The farm hopes to combat the problem by providing local food pantries with fresh, organic produce.
The space has expanded over the years to include four parcels of land, a greenhouse and an orchard. Taken together, it accounts for nearly five acres of land behind the Dartmouth YMCA facility. At that scale, the farm can donate to 17 different food pantries in Fall River, New Bedford and Wareham.
Rainwater said that volunteers come from every walk of life, including retirees, students, church groups and families. Volunteers have managed to harvest 289,000 pounds of food in the farm’s nine-year history.
“Last year in the fall, UMass Dartmouth did a day. There were 177 students out and they harvested 10,000 pounds of butternut squash in that day alone. It was wild,” said Rainwater.
Over Memorial Day weekend, Gillian Simmons brought her Brownie Troop and some of its members' friends to volunteer. The nine girls who showed up spent two hours of their morning working in the field. Simmons said the group had some reservations initially.
"The girls didn't want to get dirty, they were grossed out by the bugs. But they kept planting away and chit-chatting and loving it," said Simmons.
By the time they were done, the girls had planted 1,200 kale seedings and 200 squash seedlings.

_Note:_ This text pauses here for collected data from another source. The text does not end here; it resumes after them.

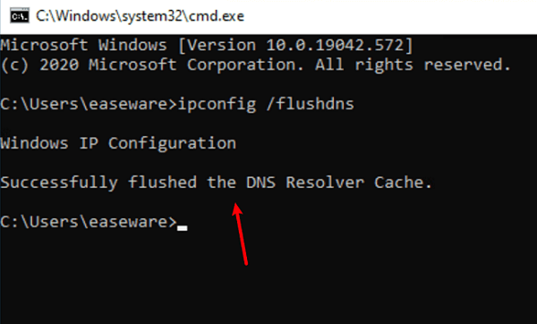Click the last C:\Users\easeware prompt
The height and width of the screenshot is (324, 537).
pyautogui.click(x=89, y=222)
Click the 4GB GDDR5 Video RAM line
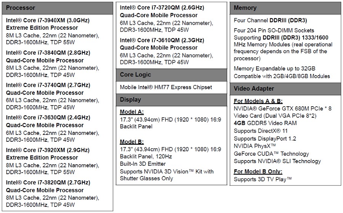The width and height of the screenshot is (343, 213). click(x=265, y=123)
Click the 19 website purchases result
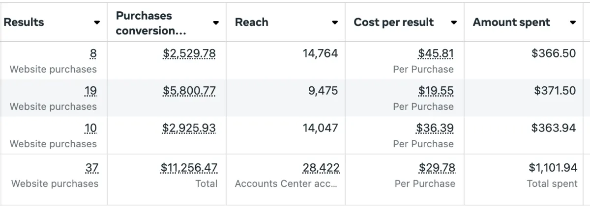This screenshot has width=590, height=206. coord(90,91)
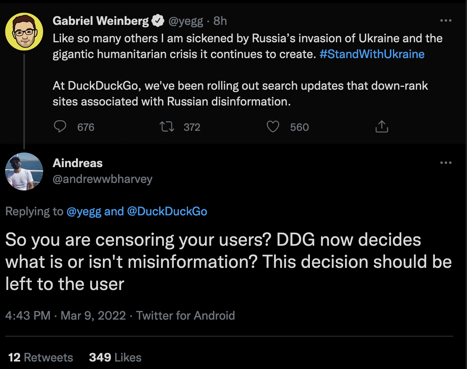Image resolution: width=467 pixels, height=369 pixels.
Task: View the 349 Likes list
Action: coord(115,358)
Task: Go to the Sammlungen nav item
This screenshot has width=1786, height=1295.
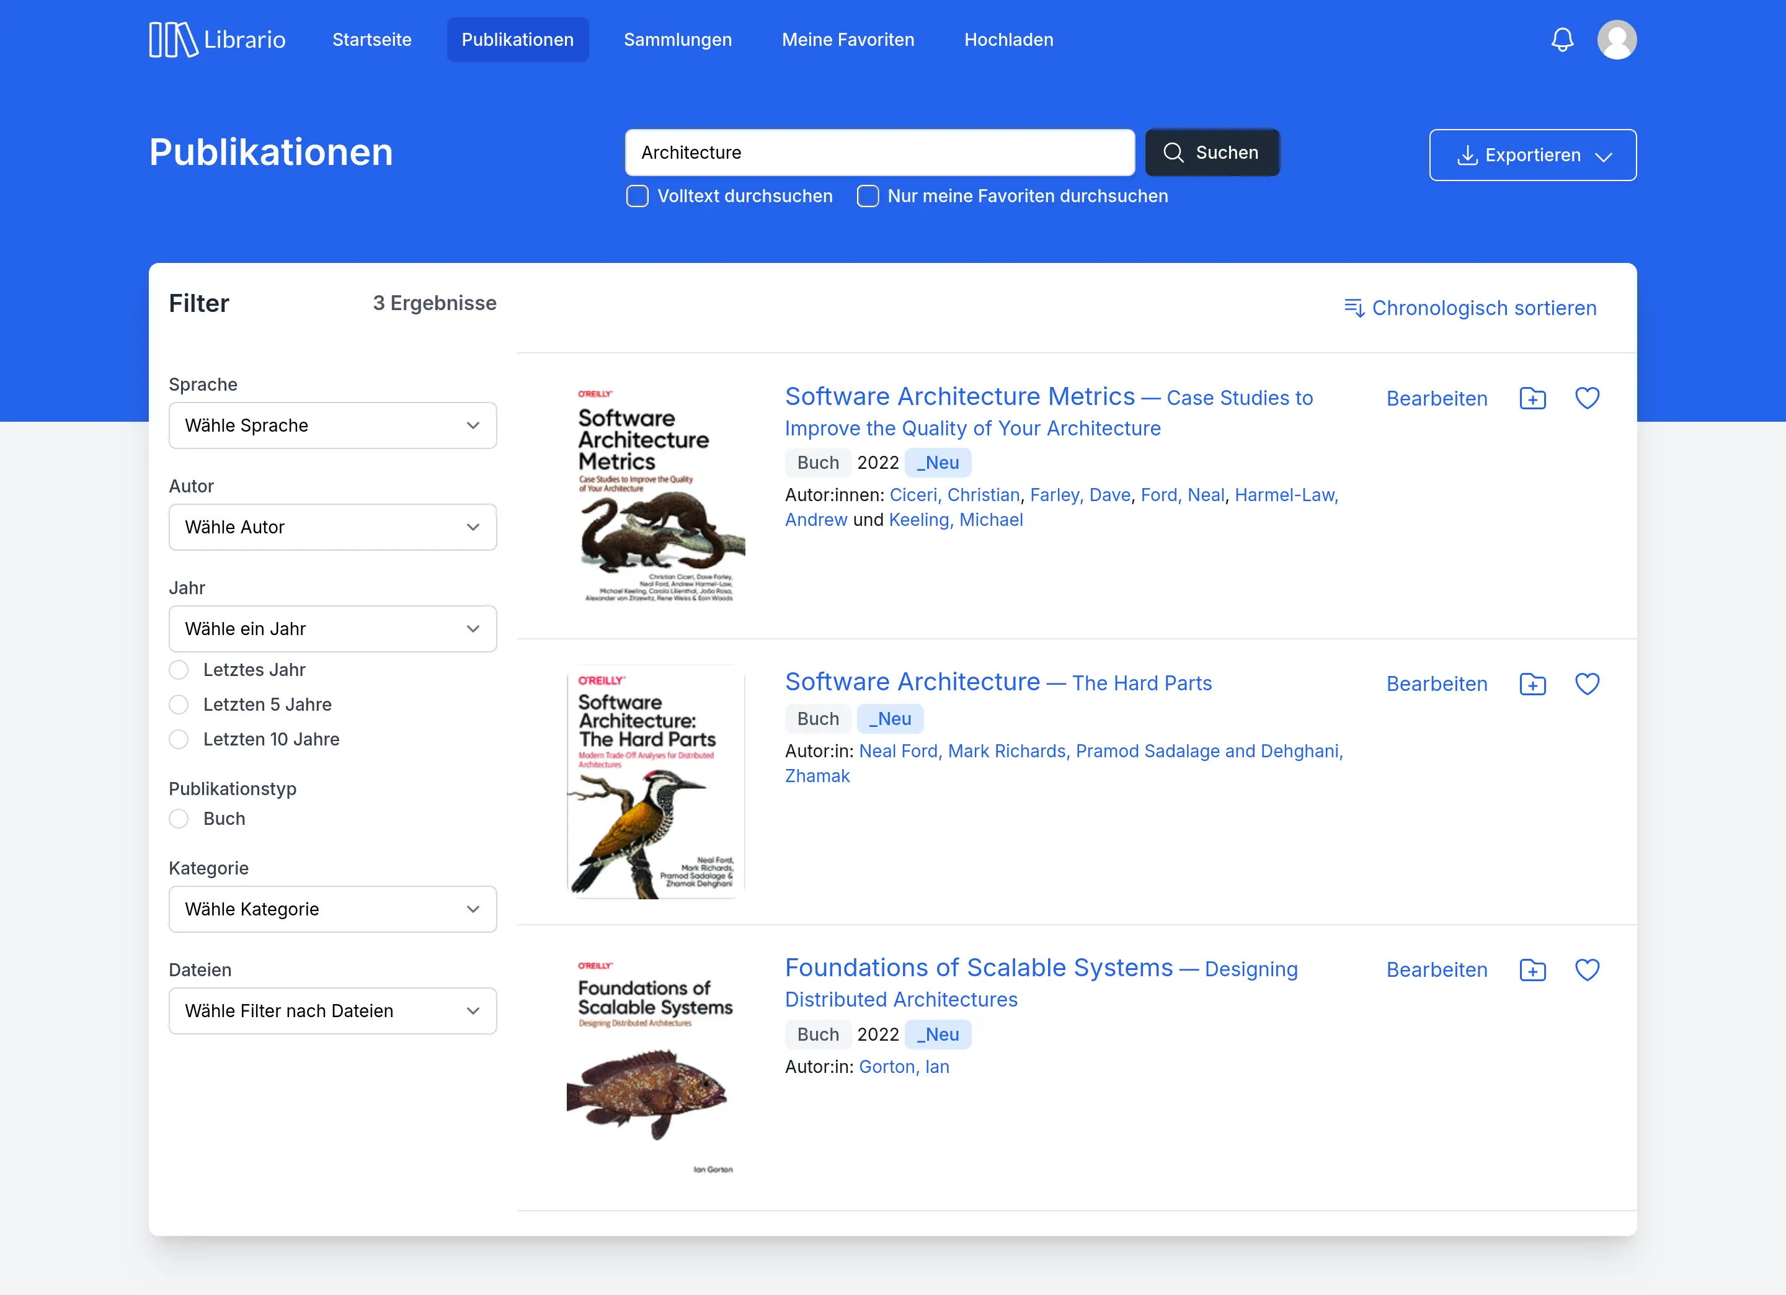Action: click(x=677, y=39)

"It wasn't easy. It was work, but it was a lot of fun. And they stuck with it — and they're 8 and 9. That's awesome," said Simmons.
Going forward, Rainwater said the Sharing the Harvest Farm will try to better understand the wants of those it’s serving.
“We’re working with a student to try to survey the pantries we work with so that we can get a sense if there’s stuff we’re not growing that people want in the area,” said Rainwater. “We want to make sure it’s useful and things that they actually want.”
UMass Dartmouth sociology student Connor Michienzie, 21, took on a volunteer role at the farm to better understand the region’s food crisis.
He said that when he visited one location to get a sense of that pantry’s needs, he was surprised by the number of people accessing the service.
“The churches get visits once a week. One half the alphabet will visit one week. The next week, the other half will visit. It’s roughly 600 people every two weeks — and this is just one pantry,” said Michienzie.
With the college semester over, he said he didn’t mind making the hour commute from his hometown of Walpole to spend time working in the garden.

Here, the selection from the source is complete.